TASK BRIEF: Copy out the records unchanged, beginning with the line that contains "The width and height of the screenshot is (1568, 539)." and ending after the line that contains "click(842, 67)".
—————
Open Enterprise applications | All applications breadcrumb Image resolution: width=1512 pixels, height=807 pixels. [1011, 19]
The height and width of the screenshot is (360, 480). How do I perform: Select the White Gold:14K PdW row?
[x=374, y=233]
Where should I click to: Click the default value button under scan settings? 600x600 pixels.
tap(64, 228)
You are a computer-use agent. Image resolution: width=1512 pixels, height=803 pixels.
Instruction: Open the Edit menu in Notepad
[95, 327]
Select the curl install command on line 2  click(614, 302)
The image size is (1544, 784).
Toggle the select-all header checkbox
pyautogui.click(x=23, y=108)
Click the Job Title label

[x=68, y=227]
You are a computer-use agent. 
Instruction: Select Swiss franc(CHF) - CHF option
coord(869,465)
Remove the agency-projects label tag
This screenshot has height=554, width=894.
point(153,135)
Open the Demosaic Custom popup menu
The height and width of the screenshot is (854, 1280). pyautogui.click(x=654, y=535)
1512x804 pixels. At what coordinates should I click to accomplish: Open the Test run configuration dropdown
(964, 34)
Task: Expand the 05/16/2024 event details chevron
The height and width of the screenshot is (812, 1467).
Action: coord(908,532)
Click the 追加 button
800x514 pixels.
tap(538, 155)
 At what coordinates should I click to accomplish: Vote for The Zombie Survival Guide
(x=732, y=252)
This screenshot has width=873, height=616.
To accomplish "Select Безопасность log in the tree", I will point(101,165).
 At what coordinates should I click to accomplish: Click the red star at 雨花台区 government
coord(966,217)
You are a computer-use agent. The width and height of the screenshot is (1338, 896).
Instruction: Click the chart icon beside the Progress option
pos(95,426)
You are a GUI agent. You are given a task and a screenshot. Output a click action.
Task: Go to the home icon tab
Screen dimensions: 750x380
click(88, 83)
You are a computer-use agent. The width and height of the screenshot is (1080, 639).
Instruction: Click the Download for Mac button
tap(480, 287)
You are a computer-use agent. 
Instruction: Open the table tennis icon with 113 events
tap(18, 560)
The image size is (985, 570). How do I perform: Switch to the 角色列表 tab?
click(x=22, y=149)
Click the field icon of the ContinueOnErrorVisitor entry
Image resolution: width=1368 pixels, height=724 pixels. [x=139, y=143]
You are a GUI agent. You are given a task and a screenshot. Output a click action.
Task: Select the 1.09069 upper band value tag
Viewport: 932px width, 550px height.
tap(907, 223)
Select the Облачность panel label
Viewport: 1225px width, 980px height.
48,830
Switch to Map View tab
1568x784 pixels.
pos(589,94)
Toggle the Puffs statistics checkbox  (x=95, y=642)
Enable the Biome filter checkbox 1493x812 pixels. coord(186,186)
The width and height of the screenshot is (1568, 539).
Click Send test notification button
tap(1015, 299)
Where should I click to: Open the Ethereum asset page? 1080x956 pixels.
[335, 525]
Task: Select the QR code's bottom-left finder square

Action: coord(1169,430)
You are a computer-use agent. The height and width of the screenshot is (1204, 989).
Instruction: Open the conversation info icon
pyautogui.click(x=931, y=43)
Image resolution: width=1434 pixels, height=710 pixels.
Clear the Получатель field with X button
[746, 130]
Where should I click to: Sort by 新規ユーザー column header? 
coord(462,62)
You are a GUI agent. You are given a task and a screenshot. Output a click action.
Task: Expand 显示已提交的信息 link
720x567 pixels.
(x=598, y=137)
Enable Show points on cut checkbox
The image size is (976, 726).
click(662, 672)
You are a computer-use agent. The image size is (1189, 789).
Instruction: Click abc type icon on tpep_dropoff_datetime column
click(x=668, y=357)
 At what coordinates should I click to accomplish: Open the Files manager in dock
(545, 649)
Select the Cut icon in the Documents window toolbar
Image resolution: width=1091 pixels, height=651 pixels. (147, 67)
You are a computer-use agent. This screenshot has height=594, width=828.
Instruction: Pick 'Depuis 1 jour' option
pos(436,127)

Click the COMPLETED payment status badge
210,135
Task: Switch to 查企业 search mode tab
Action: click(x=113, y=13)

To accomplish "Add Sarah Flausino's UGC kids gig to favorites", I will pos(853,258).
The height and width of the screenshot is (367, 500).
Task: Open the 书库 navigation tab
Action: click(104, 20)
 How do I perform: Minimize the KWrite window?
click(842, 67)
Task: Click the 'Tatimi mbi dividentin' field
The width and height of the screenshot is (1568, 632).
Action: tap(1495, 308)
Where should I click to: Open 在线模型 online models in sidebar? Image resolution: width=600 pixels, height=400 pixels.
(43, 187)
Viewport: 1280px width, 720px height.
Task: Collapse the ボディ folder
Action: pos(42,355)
—————
FULL ANSWER:
The width and height of the screenshot is (1568, 539).
Click Send test notification button
tap(1015, 299)
Where should I click to: Open the Ethereum asset page? 1080x956 pixels.
[335, 525]
Task: Select the QR code's bottom-left finder square

Action: coord(1169,430)
You are a computer-use agent. The height and width of the screenshot is (1204, 989).
Instruction: Open the conversation info icon
pyautogui.click(x=931, y=43)
Image resolution: width=1434 pixels, height=710 pixels.
Clear the Получатель field with X button
[746, 130]
Where should I click to: Sort by 新規ユーザー column header? 
coord(462,62)
You are a GUI agent. You are given a task and a screenshot. Output a click action.
Task: Expand 显示已提交的信息 link
720x567 pixels.
(x=598, y=137)
Enable Show points on cut checkbox
The image size is (976, 726).
click(662, 672)
You are a computer-use agent. The image size is (1189, 789).
Instruction: Click abc type icon on tpep_dropoff_datetime column
click(x=668, y=357)
 At what coordinates should I click to accomplish: Open the Files manager in dock
(545, 649)
Select the Cut icon in the Documents window toolbar
Image resolution: width=1091 pixels, height=651 pixels. (147, 67)
You are a computer-use agent. This screenshot has height=594, width=828.
Instruction: Pick 'Depuis 1 jour' option
pos(436,127)

Click the COMPLETED payment status badge
210,135
Task: Switch to 查企业 search mode tab
Action: click(x=113, y=13)

To accomplish "Add Sarah Flausino's UGC kids gig to favorites", I will pos(853,258).
The height and width of the screenshot is (367, 500).
Task: Open the 书库 navigation tab
Action: click(104, 20)
 How do I perform: Minimize the KWrite window?
click(842, 67)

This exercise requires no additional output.